Veredito Final do “fact check”
No veredito final do artigo é referido que as principais alegações “são factualmente imprecisas”. Mas de que alegações se tratam?
Será por causa da frase atribuída a um “utilizador de Facebook”, que é completamente verdadeira, apesar de ter, de forma enganosa, um “errado” à frente?
Ou será devido à declaração atribuída a um eurodeputado, sem citação nem referência de onde terá sido feita?
Apenas a frase do título do artigo, que afirma que a “Pfizer admitu que mentiu sobre testes à capacidade de a vacina contra a Covid-19 travar a transmissão do vírus”, parece ser falsa.
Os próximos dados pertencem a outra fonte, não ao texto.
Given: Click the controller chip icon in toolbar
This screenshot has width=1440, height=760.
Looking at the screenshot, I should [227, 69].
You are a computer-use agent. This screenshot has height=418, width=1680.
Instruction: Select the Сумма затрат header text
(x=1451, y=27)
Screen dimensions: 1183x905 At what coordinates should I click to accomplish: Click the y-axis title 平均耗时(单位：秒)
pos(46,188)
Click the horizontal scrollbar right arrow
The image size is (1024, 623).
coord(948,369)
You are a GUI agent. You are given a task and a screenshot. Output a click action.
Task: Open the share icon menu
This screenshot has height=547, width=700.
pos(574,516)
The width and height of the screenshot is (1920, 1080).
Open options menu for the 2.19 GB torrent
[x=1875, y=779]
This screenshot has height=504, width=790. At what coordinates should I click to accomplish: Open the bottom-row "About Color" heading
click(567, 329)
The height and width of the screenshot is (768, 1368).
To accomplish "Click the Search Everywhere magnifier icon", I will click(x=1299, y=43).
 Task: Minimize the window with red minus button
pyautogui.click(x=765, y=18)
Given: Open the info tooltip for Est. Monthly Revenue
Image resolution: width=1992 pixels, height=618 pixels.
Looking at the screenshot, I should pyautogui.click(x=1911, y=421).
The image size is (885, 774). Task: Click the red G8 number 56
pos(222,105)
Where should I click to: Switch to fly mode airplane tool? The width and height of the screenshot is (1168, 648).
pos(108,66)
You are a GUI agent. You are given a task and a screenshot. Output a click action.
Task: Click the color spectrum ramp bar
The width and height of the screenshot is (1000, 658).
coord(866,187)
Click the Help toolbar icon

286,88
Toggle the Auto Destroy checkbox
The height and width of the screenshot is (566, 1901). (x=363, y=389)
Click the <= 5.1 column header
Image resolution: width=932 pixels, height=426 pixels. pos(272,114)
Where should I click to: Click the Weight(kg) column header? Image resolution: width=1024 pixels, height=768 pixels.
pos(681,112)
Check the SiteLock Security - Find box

No entanto, essa afirmação não é atribuída a ninguém, em concreto. Apenas é referido que “há publicações nas redes” que a partir das declarações da diretora da Pfizer concluem que “isso comprova que a farmacêutica mentiu sobre os ensaios clínicos da vacina”.
Portanto, neste caso, será numa alegada “alegação” que esta “verificação de factos” se terá centrado e, neste caso, desmentido.
Ideias finais
É estranho que um artigo que se deveria cingir a factos para os comprovar ou desmentir, tenha tamanha falta de rigor e transparência. Levantam-se, por isso, várias questões.
Por que razão “o facto” que se pretende desmentir não está bem identificado?
Por que motivo é desmentido um título que não é suportado por nenhuma citação em concreto?
Por que razão se desmente, com grande destaque, uma afirmação verdadeira?
Porque é que numa “verificação” sobre um “facto” concreto, se misturam outro temas e se fazem ataques pessoais?
Por que motivo se afirma genericamente que uma empresa privada “não mentiu” sobre um tema, quando não tem se dados que o comprovem?
Como é possível tanta imprecisão e falta de transparência num tipo de artigo que deveria ser, pela sua natureza, o mais rigoroso e objetivo possível?